Wear on teeth – dental attrition – is an indication of an abrasive diet, and is fairly common on the human remains from chamber tombs in Highland region (eg on an adult female buried at Tulloch of Assery A: Lunt in Corcoran 1966, 60; MHG981), increasing in severity with the age of the individual. The use of stone querns to grind cereals is likely to be a major contributor to the phenomenon, with fragments of stone becoming mixed with the ground grain. Dental microwear analysis by Rowan McLaughlin on individuals from Tulloch of Assery B (MHG932), Tulach an t’Sionnaich (MHG926), Embo (MHG11630) and Rattar East (MHG8910; McLaughlin 2008) has provided some further details, although analysis of Rattar East was unsuccessful and the quality of the data retrieved from the Tulloch of Assery B and Tulach an t’Sionnaich individuals was poor (ibid, 144). McLaughlin was, however, able to discern significant differences in the pattern of microwear between individuals from Embo and those buried at Quanterness passage tomb in Orkney, suggesting a possible difference in diet (ibid, 144–5, 190–1 and fig. 7.17). Further research into the topic, to elicit more information about what was eaten and how it was processed, is recommended.
Carbon and nitrogen isotopic analysis can reveal details about diet, and the analyses so far undertaken by Rick Schulting and Mike Richards have shown that the diet was terrestrial. If any marine resources were consumed, then these will not have constituted a sufficiently high proportion of the diet to show in the isotopic results. Interestingly, there seem to be differences in the carbon and nitrogen isotope results between individuals buried in passage tombs in Highland region and those buried in Clyde cairns in south-west and west Scotland and in west Scottish caves and at An Corran rock shelter on Skye (Sheridan and Schulting 2020, fig. 18.5; MHG6497); the possible reasons for this are to be investigated further to determine whether it indicates differences in diet, or simply differences relating to the geochemistry of the area (or of agricultural practices such as manuring).

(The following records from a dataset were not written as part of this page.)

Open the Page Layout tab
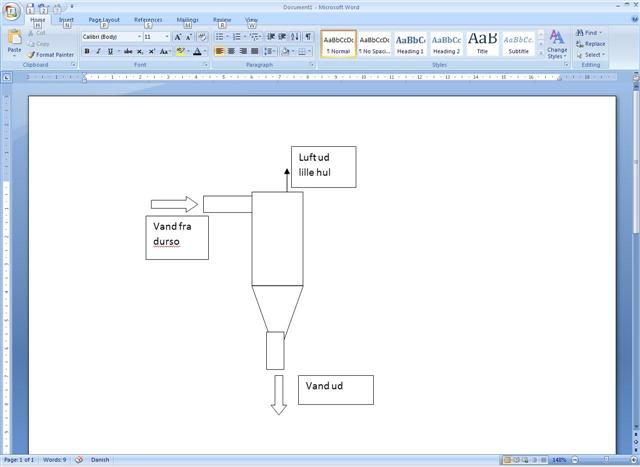 tap(104, 20)
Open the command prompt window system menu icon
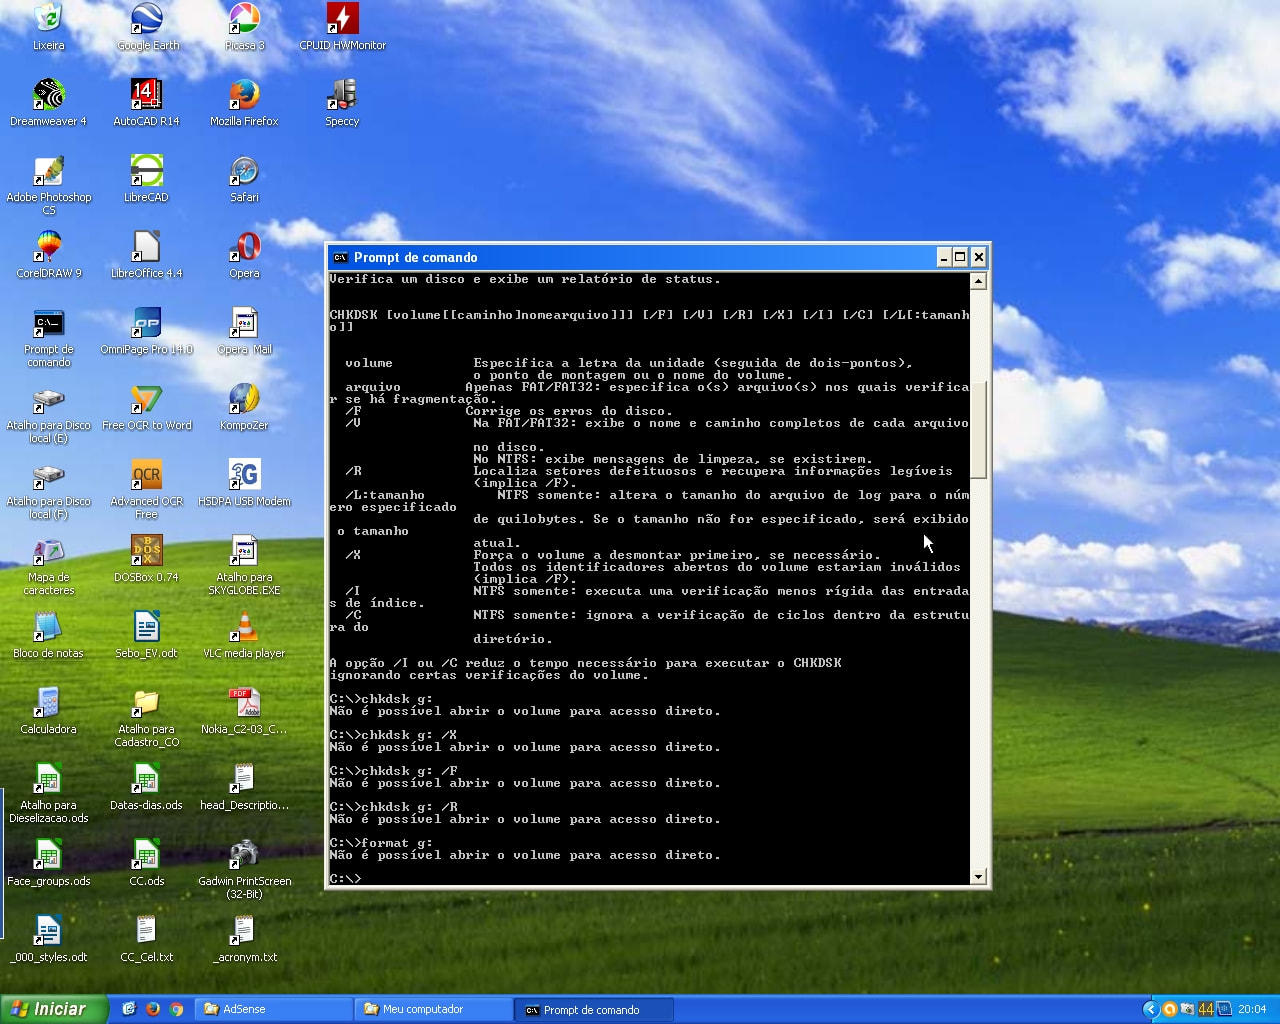 tap(340, 257)
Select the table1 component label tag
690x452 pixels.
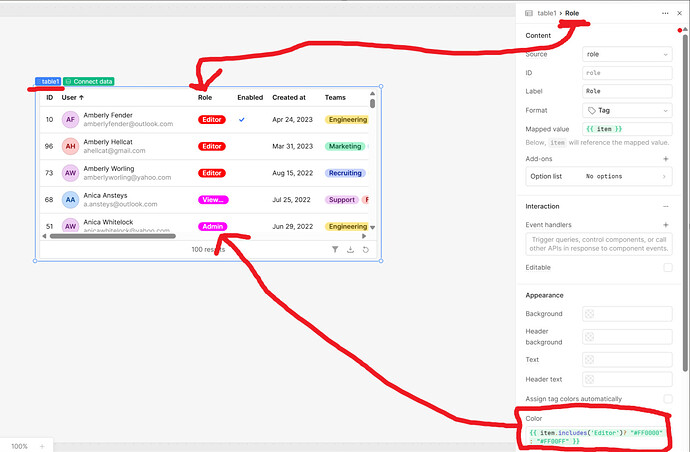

Milner and Craig’s carbon and nitrogen isotope analysis of human remains from An Corran led them to conclude that there had been some consumption of marine foods, however:
“The stable isotope values…indicate a predominantly terrestrial diet, supplemented with various amounts of marine products as indicated by slightly enriched d13C values. These individuals consumed more marine foods than Neolithic humans from either Crarae (Schulting and Richards 2002) or Carding Mill Bay (Connock et al 1992), but did not have ‘extreme’ marine diets that characterise the humans buried on Oronsay, particularly Cnoc Coig (Milner and Craig 2009).” (Milner and Craig 2012, 79).